Ce « prix plancher » sera fondé sur l’indicateur de coût de production agricole sur lequel chaque filière agricole (volailles, lait, viande bovine…) a dû se mettre d’accord pour objectiver les coûts de production des agriculteurs.

Cette annonce a été favorablement accueillie par la Confédération paysanne. « Poser le mot sur le concept de prix plancher est déjà une petite révolution », a salué auprès de l’AFP sa porte-parole Laurence Marandola. « Après, ce prix plancher va être construit par filière, du coup ça va être tiraillé entre producteurs et l’aval. On fera attention », a-t-elle ajouté. Plus partagée, une source syndicale s’interroge de son côté sur la légalité de ce dispositif qui revient à un prix minimum garanti.

Dans l’opposition de gauche aussi, l’annonce a été bien reçue, et pour cause. Insoumis comme communistes ne se sont pas privés de rappeler que l’instauration de ce dispositif était réclamée « de longue date » par leurs soins.

Côté insoumis, le sujet a même fait l’objet d’une proposition de loi débattue le 30 novembre 2023 lors de leur niche parlementaire à l’Assemblée nationale. Contrairement à Emmanuel Macron, les insoumis plaidaient pour que le prix plancher soit établi par des négociations entre chaque filière. La fixation du prix à partir de l’indicateur de coûts ne devait intervenir qu’en cas d’échecs des négociations, par les ministères compétents.

Les prix plancher, une « proposition démagogique » ?

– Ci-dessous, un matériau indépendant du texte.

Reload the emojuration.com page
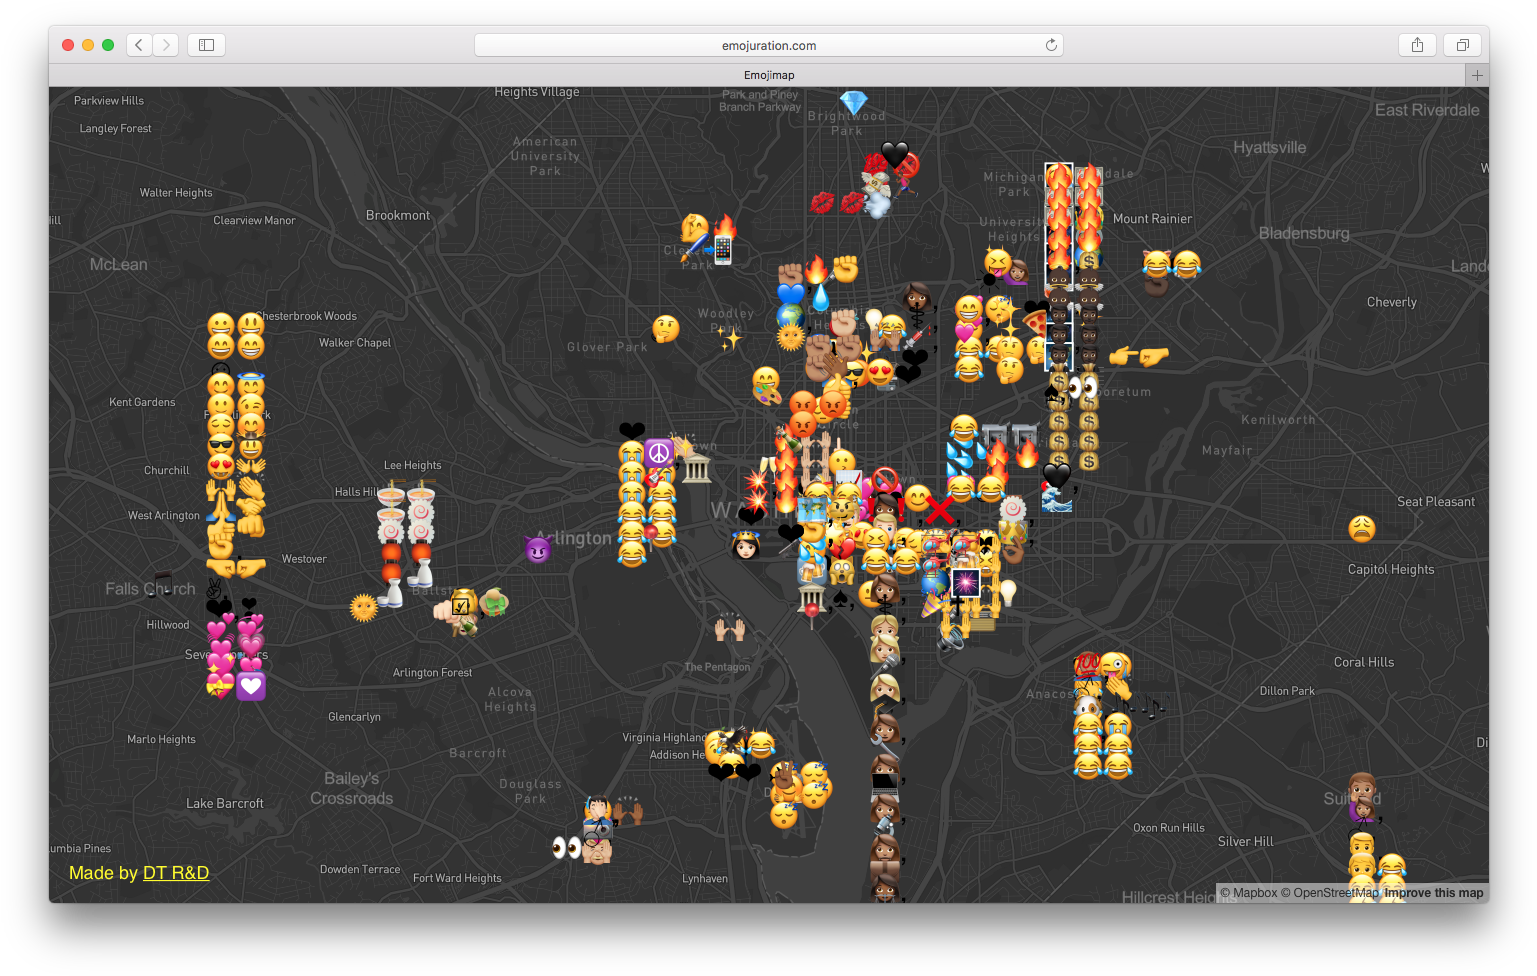Viewport: 1537px width, 976px height. click(x=1051, y=45)
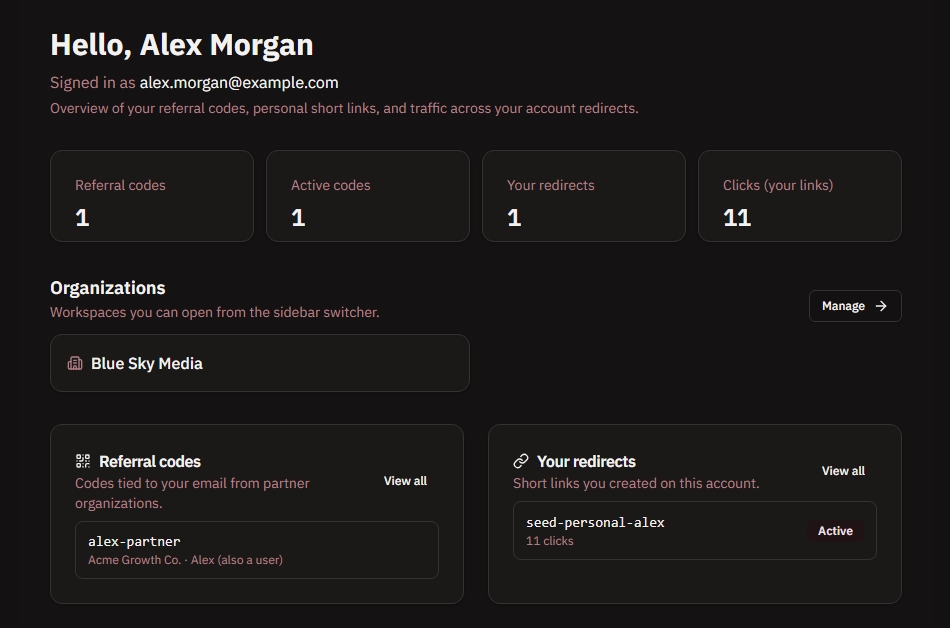Open View all for Your redirects

(x=843, y=471)
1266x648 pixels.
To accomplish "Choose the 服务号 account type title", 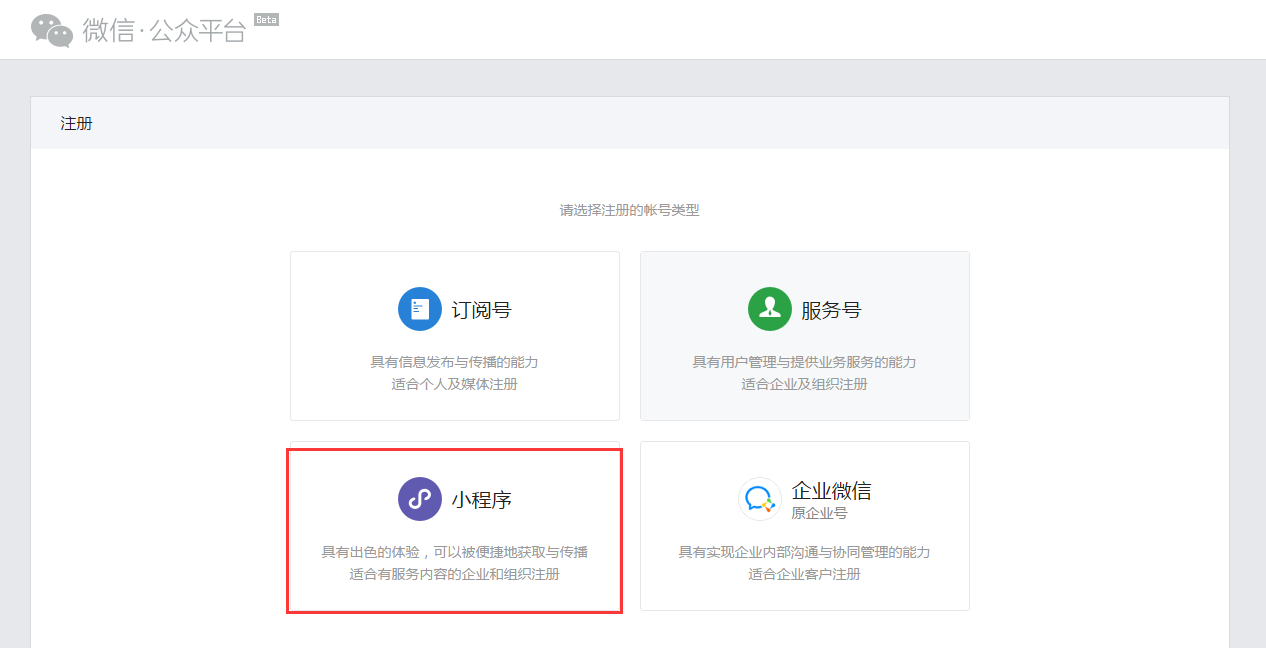I will pyautogui.click(x=831, y=310).
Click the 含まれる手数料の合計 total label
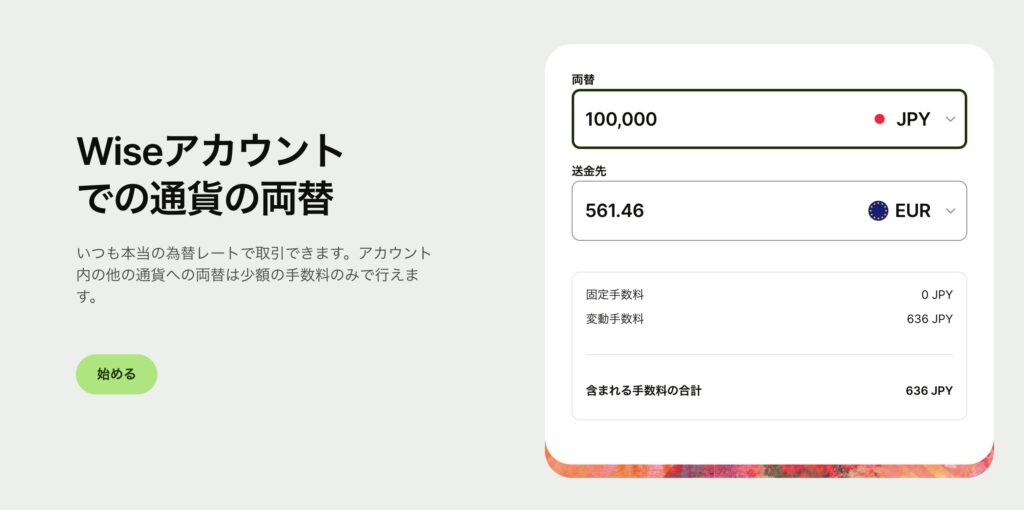Screen dimensions: 1024x510 [644, 390]
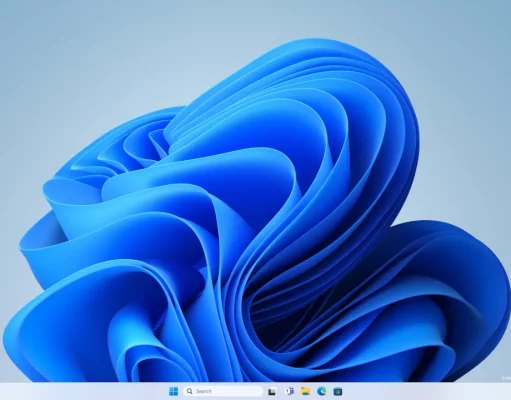Click the evaluation watermark text on desktop
Screen dimensions: 511x400
[506, 378]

À l’époque, le gouvernement avait donné un avis défavorable. « Nous ne sommes plus au temps des coûts stables des matières premières agricoles » et « un prix plancher, par définition, viendrait rigidifier, voire scléroser le système. Il vaudrait mieux instaurer, sans tarder, un système plus flexible, permettant de suivre en temps réel les cours des matières premières, comme le prévoit la loi Egalim 2, et sanctuariser le coût de la matière première agricole dans la négociation », argumentait Olivia Grégoire, ministre déléguée au PME. La proposition de loi avait ensuite été rejetée.

Le 27 janvier, en plein blocage des agriculteurs et alors que Gabriel Attal venait d’annoncer un premier panier de mesures, le ministre de l’Agriculture se montrait très critique lui aussi. « Les propositions démagogiques du genre ’on va fixer une obligation de prix plancher’, ce qu’on peut ne faire que sur les prix agricoles français et qu’on ne peut pas faire sur les prix des autres pays, qu’est-ce que cela fait ? Cela vient mettre en concurrence déloyale les produits agricoles français », taclait Marc Fesneau interrogé sur franceinfo.

Selon lui, des prix plancher instaurés uniquement à l’échelle française auraient surtout pour conséquence de favoriser la concurrence déloyale, dont se plaignent déjà les agriculteurs : « Si on met le kilo de tomates (...) à 10 euros en France et qu’il arrive de la tomate à 3 euros, vous croyez qu’il va se passer quoi ? », faisait-il valoir.

À défaut de prix plancher, le gouvernement s’appuyait sur la loi Egalim 2 qui « a permis l’instauration de clauses de révision automatique des prix en fonction d’indicateurs de coûts de production », selon Olivia Grégoire le 30 novembre.

Il s’agit désormais d’aller « au bout de la logique », ont souligné des conseillers de l’exécutif à l’AFP. « On mettra en place un prix plancher par filière pour que le travail paie et que les agriculteurs ne soient pas obligés de vendre en dessous du coût de production moyen de la filière », précisent-ils.

Le 21 février, le Premier ministre Gabriel Attal avait annoncé prévoir « d’ici l’été » de mettre sur pied un nouveau texte de loi pour améliorer la rémunération des agriculteurs. Contacté par Le HuffPost pour connaître la position de Marc Fesneau, son cabinet n’avait pas donné suite à l’heure où nous écrivons ces lignes.